==== Exercise data
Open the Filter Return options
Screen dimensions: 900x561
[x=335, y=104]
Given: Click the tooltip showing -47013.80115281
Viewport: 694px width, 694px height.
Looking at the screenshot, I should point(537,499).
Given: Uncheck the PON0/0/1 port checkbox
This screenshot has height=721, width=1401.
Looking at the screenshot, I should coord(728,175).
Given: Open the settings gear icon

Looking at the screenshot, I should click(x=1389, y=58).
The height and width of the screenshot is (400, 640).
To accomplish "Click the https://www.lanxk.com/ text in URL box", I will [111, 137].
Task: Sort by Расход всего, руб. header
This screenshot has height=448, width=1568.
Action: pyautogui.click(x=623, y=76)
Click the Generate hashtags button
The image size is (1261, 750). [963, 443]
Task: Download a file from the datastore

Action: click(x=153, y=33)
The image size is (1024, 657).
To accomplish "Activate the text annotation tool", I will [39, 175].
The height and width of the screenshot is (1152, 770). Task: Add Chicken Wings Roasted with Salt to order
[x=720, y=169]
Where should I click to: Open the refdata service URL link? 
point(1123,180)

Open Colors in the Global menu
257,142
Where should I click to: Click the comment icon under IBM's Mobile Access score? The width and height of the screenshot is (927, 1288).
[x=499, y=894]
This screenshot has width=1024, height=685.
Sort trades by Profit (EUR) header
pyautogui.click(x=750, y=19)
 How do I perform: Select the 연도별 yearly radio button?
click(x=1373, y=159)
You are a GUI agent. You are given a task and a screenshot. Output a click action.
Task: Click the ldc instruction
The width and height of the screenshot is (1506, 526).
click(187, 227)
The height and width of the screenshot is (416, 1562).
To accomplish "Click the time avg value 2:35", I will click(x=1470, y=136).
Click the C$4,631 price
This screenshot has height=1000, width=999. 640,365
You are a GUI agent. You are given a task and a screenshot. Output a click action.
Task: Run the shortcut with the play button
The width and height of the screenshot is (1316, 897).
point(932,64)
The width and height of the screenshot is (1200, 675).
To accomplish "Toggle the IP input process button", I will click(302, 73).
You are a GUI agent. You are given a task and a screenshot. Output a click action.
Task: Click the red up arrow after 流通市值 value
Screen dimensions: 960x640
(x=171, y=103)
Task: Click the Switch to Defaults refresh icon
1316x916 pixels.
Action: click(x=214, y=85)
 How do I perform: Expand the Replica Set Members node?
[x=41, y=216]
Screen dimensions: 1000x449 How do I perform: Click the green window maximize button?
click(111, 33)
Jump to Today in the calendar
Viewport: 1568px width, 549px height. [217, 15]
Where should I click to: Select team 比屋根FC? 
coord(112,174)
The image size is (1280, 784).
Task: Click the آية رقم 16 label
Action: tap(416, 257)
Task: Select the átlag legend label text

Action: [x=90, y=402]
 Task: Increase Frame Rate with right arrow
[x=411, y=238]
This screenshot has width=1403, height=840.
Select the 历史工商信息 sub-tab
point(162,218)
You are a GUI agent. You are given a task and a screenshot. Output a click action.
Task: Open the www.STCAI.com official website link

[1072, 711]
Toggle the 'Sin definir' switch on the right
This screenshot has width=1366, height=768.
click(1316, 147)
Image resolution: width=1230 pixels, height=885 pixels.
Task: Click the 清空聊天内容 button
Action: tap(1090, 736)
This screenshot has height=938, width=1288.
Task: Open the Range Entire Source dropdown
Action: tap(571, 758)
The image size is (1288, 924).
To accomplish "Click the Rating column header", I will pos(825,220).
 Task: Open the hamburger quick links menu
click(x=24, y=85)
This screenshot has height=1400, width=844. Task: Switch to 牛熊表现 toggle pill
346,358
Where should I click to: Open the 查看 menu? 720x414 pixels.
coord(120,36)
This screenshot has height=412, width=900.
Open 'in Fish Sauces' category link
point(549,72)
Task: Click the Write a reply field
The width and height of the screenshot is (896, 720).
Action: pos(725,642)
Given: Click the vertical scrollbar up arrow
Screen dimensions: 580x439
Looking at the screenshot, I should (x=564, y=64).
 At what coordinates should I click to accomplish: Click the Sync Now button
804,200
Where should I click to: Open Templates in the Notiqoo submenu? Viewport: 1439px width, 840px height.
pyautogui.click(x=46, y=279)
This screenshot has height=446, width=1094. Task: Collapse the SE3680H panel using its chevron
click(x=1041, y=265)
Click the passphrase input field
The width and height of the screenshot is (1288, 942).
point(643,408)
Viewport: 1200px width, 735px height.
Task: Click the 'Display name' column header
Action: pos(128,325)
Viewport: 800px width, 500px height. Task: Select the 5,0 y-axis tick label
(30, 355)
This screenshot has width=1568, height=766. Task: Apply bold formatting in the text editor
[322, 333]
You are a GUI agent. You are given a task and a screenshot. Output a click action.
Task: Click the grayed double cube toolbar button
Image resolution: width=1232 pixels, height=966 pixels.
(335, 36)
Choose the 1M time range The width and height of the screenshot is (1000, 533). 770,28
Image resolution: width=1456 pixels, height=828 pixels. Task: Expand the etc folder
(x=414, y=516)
========
Written request. Copy every row above verbatim, from first to last.

Written answer.
Open the Filter Return options
Screen dimensions: 900x561
[x=335, y=104]
Given: Click the tooltip showing -47013.80115281
Viewport: 694px width, 694px height.
Looking at the screenshot, I should point(537,499).
Given: Uncheck the PON0/0/1 port checkbox
This screenshot has height=721, width=1401.
Looking at the screenshot, I should coord(728,175).
Given: Open the settings gear icon

Looking at the screenshot, I should click(x=1389, y=58).
The height and width of the screenshot is (400, 640).
To accomplish "Click the https://www.lanxk.com/ text in URL box", I will [111, 137].
Task: Sort by Расход всего, руб. header
This screenshot has height=448, width=1568.
Action: pyautogui.click(x=623, y=76)
Click the Generate hashtags button
The image size is (1261, 750). [963, 443]
Task: Download a file from the datastore

Action: click(x=153, y=33)
The image size is (1024, 657).
To accomplish "Activate the text annotation tool", I will [39, 175].
The height and width of the screenshot is (1152, 770). Task: Add Chicken Wings Roasted with Salt to order
[x=720, y=169]
Where should I click to: Open the refdata service URL link? 
point(1123,180)

Open Colors in the Global menu
257,142
Where should I click to: Click the comment icon under IBM's Mobile Access score? The width and height of the screenshot is (927, 1288).
[x=499, y=894]
This screenshot has width=1024, height=685.
Sort trades by Profit (EUR) header
pyautogui.click(x=750, y=19)
 How do I perform: Select the 연도별 yearly radio button?
click(x=1373, y=159)
You are a GUI agent. You are given a task and a screenshot. Output a click action.
Task: Click the ldc instruction
The width and height of the screenshot is (1506, 526).
click(187, 227)
The height and width of the screenshot is (416, 1562).
To accomplish "Click the time avg value 2:35", I will click(x=1470, y=136).
Click the C$4,631 price
This screenshot has height=1000, width=999. 640,365
You are a GUI agent. You are given a task and a screenshot. Output a click action.
Task: Run the shortcut with the play button
The width and height of the screenshot is (1316, 897).
point(932,64)
The width and height of the screenshot is (1200, 675).
To accomplish "Toggle the IP input process button", I will click(302, 73).
You are a GUI agent. You are given a task and a screenshot. Output a click action.
Task: Click the red up arrow after 流通市值 value
Screen dimensions: 960x640
(x=171, y=103)
Task: Click the Switch to Defaults refresh icon
1316x916 pixels.
Action: click(x=214, y=85)
 How do I perform: Expand the Replica Set Members node?
[x=41, y=216]
Screen dimensions: 1000x449 How do I perform: Click the green window maximize button?
click(111, 33)
Jump to Today in the calendar
Viewport: 1568px width, 549px height. [217, 15]
Where should I click to: Select team 比屋根FC? 
coord(112,174)
The image size is (1280, 784).
Task: Click the آية رقم 16 label
Action: tap(416, 257)
Task: Select the átlag legend label text

Action: [x=90, y=402]
 Task: Increase Frame Rate with right arrow
[x=411, y=238]
This screenshot has width=1403, height=840.
Select the 历史工商信息 sub-tab
point(162,218)
You are a GUI agent. You are given a task and a screenshot. Output a click action.
Task: Open the www.STCAI.com official website link

[1072, 711]
Toggle the 'Sin definir' switch on the right
This screenshot has width=1366, height=768.
click(1316, 147)
Image resolution: width=1230 pixels, height=885 pixels.
Task: Click the 清空聊天内容 button
Action: tap(1090, 736)
This screenshot has height=938, width=1288.
Task: Open the Range Entire Source dropdown
Action: tap(571, 758)
The image size is (1288, 924).
To accomplish "Click the Rating column header", I will pos(825,220).
 Task: Open the hamburger quick links menu
click(x=24, y=85)
This screenshot has height=1400, width=844. Task: Switch to 牛熊表现 toggle pill
346,358
Where should I click to: Open the 查看 menu? 720x414 pixels.
coord(120,36)
This screenshot has height=412, width=900.
Open 'in Fish Sauces' category link
point(549,72)
Task: Click the Write a reply field
The width and height of the screenshot is (896, 720).
Action: pos(725,642)
Given: Click the vertical scrollbar up arrow
Screen dimensions: 580x439
Looking at the screenshot, I should (x=564, y=64).
 At what coordinates should I click to accomplish: Click the Sync Now button
804,200
Where should I click to: Open Templates in the Notiqoo submenu? Viewport: 1439px width, 840px height.
pyautogui.click(x=46, y=279)
This screenshot has height=446, width=1094. Task: Collapse the SE3680H panel using its chevron
click(x=1041, y=265)
Click the passphrase input field
The width and height of the screenshot is (1288, 942).
point(643,408)
Viewport: 1200px width, 735px height.
Task: Click the 'Display name' column header
Action: pos(128,325)
Viewport: 800px width, 500px height. Task: Select the 5,0 y-axis tick label
(30, 355)
This screenshot has width=1568, height=766. Task: Apply bold formatting in the text editor
[322, 333]
You are a GUI agent. You are given a task and a screenshot. Output a click action.
Task: Click the grayed double cube toolbar button
Image resolution: width=1232 pixels, height=966 pixels.
(335, 36)
Choose the 1M time range The width and height of the screenshot is (1000, 533). 770,28
Image resolution: width=1456 pixels, height=828 pixels. Task: Expand the etc folder
(x=414, y=516)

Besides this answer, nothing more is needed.